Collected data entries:
Start of Block
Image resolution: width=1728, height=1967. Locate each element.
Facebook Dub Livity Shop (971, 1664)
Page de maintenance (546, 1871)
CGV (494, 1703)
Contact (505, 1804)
End of Block
WORK TO COMPLETE. Please write out only the lines from the one containing "Facebook Dub Livity Shop (971, 1664)" to the end of the records above, exactly, both ends included.

COMPLETED TASK.
Facebook Dub Livity Shop (971, 1664)
Page de maintenance (546, 1871)
CGV (494, 1703)
Contact (505, 1804)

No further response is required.